Отложив зеркальце, Анна вдруг замолчала, глядя в никуда, мимо головы «брата».

— Слушай, Эд. Есть идея. Эта сука, оставившая меня больной в восемнадцать лет, живет ведь тут недалеко, в Симферополе. Пусть он даст нам немного денег, не то мы явимся и разнесем всю его проклятую семью и изнасилуем его детей… Ну-ка, идем на телефонную станцию!

Так они стали шантажистами. В будущем им предстоит стать спекулянтами, частными предпринимателями, мелкими жуликами… — нарушить, может быть, с полдюжины советских законов.

* * *

Совокупиться в первый раз им удалось только в Харькове. Вернувшись в родной город, авантюристы первым делом отобедали в ресторане гостиницы «Харьков». При этом им не хватило денег, и Анне пришлось оставить в залог часики. Вернувшись в комнату с уже зажегшимся кровавым призывом «Храните деньги в сберегательной кассе!» в окне, они улеглись в постель. Там-то в девичьей постели Анны Моисеевны, узкой и твердой, чувствуя себя до крайности неловко, наш герой провалился впервые в горячий источник еврейской женщины. Имевшая несомненную слабость к развращению малолетних, тщеславная Анна впоследствии утверждала, что молодой негодяй до встречи с ней был девственником, как Толик Беспредметник, и что это она сделала его мужчиной. Увы, мы, кому открыта истина, вынуждены вырвать один лист из лаврового венка Анны Моисеевны — Дефлорительницы Девственников. Несмотря на девственную робость в обращении с тяжелым телом Анны Моисеевны, до встречи с ней наш герой уже множество раз осквернил свое тело, соединяя его с костлявыми телами молоденьких окраинных потаскушек.

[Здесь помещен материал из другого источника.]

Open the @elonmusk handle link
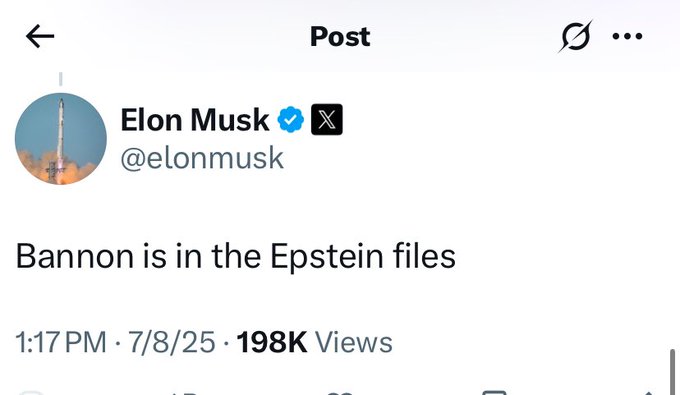Viewport: 680px width, 395px height. click(x=202, y=158)
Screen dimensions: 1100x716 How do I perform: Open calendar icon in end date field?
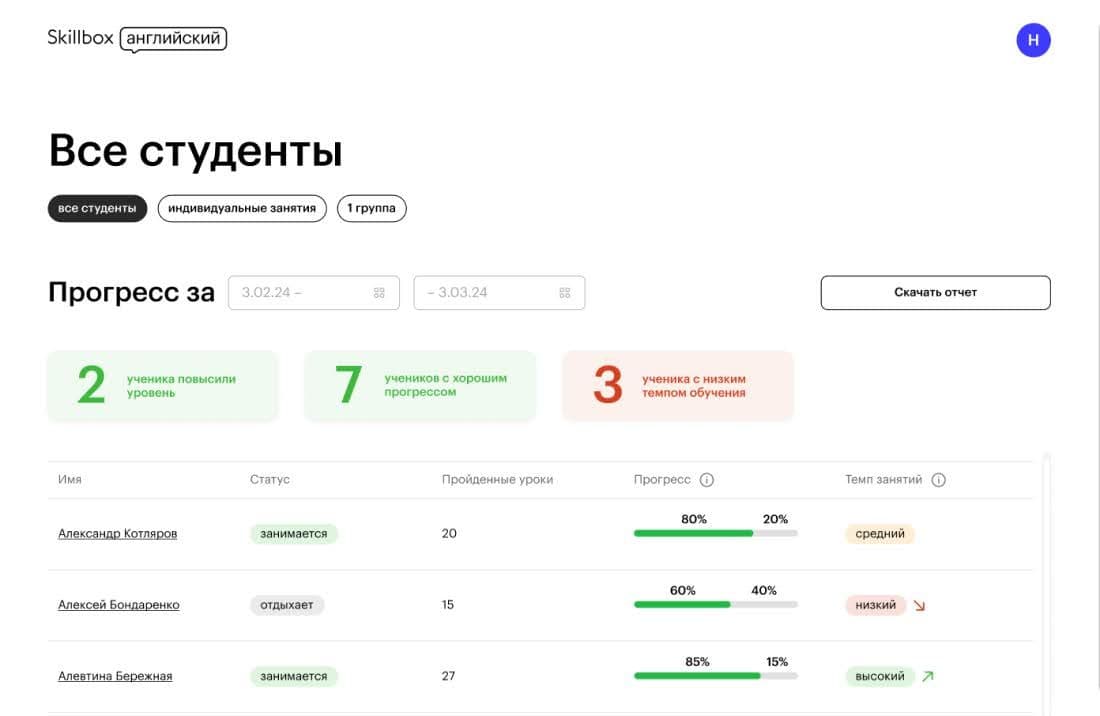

В ресторане «Харьков» они съели по тарелке украинского национального блюда — борща с пампушками. Пампушки оказались, в соответствии с национальным рецептом, обильно политы натертым чесноком, и посему теперь любовь их пахла не только сильно и густо — Анной, слабее и тоньше — Эдом, но и тяжело и удушливо — чесноком. Книгоношу удивила и испугала разница между Анной и худосочными отроковицами рабочего квартала. Еврейская женщина, доставшаяся ему, освобожденная от чешуи одежды полностью, оказалась могучим животным тяжелого веса, этаким белокожим гиппопотамом. Гиппопотамий зад, широкие ляжки и груди женщины — во всем этом месиве плавал наш герой, воображая себя необрезанным худым евреем Шагала. Сказать, что богиня Деметра не возбудила его, было бы величайшей несправедливостью к рубенсовской женщине Анне. Книгоноша побывал в рубенсовской туше множество раз в «брачную ночь» и всякий раз оставлял в даме частицу себя. Каждый отдельный акт, увы, не длился долго, ибо перевозбужденный новым опытом книгоноша не умел и не хотел контролировать свои чувства.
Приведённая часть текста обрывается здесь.